# Directions
For the records that follow, please set down exactly the lines between the one holding "Given: Open the merge method dropdown caret" and the one holding "You are a computer-use agent. The", inclusive, and only those.

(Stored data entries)
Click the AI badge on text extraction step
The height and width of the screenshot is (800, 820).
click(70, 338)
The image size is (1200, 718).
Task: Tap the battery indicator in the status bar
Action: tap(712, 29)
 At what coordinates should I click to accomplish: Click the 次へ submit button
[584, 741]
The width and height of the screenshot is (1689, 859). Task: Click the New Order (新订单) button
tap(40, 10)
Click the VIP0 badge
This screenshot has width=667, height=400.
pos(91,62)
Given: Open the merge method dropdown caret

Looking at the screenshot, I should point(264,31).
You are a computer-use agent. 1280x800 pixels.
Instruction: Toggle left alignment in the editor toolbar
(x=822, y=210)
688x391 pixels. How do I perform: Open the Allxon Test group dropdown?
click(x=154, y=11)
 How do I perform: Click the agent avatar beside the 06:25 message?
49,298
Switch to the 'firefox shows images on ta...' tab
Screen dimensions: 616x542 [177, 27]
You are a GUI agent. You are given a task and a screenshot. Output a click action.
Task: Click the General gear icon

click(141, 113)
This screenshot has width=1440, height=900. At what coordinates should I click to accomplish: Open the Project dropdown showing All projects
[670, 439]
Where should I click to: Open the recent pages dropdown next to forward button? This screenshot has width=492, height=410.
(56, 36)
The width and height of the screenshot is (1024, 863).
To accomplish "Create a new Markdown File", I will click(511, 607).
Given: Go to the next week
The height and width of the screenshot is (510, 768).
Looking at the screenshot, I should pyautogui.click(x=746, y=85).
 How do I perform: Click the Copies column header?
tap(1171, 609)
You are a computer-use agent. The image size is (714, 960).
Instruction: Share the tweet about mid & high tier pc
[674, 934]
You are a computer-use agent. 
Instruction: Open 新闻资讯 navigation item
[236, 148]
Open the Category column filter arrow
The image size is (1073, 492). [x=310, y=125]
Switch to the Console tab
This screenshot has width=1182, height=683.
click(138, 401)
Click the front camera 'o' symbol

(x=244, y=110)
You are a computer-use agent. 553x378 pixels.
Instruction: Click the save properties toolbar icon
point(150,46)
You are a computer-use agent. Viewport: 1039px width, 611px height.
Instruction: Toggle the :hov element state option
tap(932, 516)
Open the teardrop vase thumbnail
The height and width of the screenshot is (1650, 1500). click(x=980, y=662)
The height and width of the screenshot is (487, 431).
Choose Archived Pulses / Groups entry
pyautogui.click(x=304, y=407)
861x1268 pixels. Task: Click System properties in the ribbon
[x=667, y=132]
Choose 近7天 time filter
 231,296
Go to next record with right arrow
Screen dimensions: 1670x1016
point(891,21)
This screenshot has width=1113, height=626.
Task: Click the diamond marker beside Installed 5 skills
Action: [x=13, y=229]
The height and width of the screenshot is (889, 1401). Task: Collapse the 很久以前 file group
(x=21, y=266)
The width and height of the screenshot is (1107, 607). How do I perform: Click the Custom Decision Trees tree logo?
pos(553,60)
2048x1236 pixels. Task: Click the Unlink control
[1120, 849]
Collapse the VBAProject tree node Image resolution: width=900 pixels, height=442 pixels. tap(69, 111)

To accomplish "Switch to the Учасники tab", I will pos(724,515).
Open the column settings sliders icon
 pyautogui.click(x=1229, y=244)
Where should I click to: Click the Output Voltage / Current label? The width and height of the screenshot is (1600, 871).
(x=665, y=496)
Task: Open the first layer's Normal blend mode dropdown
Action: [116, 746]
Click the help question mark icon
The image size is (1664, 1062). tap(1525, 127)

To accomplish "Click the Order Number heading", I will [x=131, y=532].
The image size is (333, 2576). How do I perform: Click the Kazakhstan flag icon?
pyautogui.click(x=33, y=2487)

# Answer box
Given: Open the merge method dropdown caret

Looking at the screenshot, I should point(264,31).
You are a computer-use agent. 1280x800 pixels.
Instruction: Toggle left alignment in the editor toolbar
(x=822, y=210)
688x391 pixels. How do I perform: Open the Allxon Test group dropdown?
click(x=154, y=11)
 How do I perform: Click the agent avatar beside the 06:25 message?
49,298
Switch to the 'firefox shows images on ta...' tab
Screen dimensions: 616x542 [177, 27]
You are a GUI agent. You are given a task and a screenshot. Output a click action.
Task: Click the General gear icon

click(141, 113)
This screenshot has width=1440, height=900. At what coordinates should I click to accomplish: Open the Project dropdown showing All projects
[670, 439]
Where should I click to: Open the recent pages dropdown next to forward button? This screenshot has width=492, height=410.
(56, 36)
The width and height of the screenshot is (1024, 863).
To accomplish "Create a new Markdown File", I will click(511, 607).
Given: Go to the next week
The height and width of the screenshot is (510, 768).
Looking at the screenshot, I should pyautogui.click(x=746, y=85).
 How do I perform: Click the Copies column header?
tap(1171, 609)
You are a computer-use agent. The image size is (714, 960).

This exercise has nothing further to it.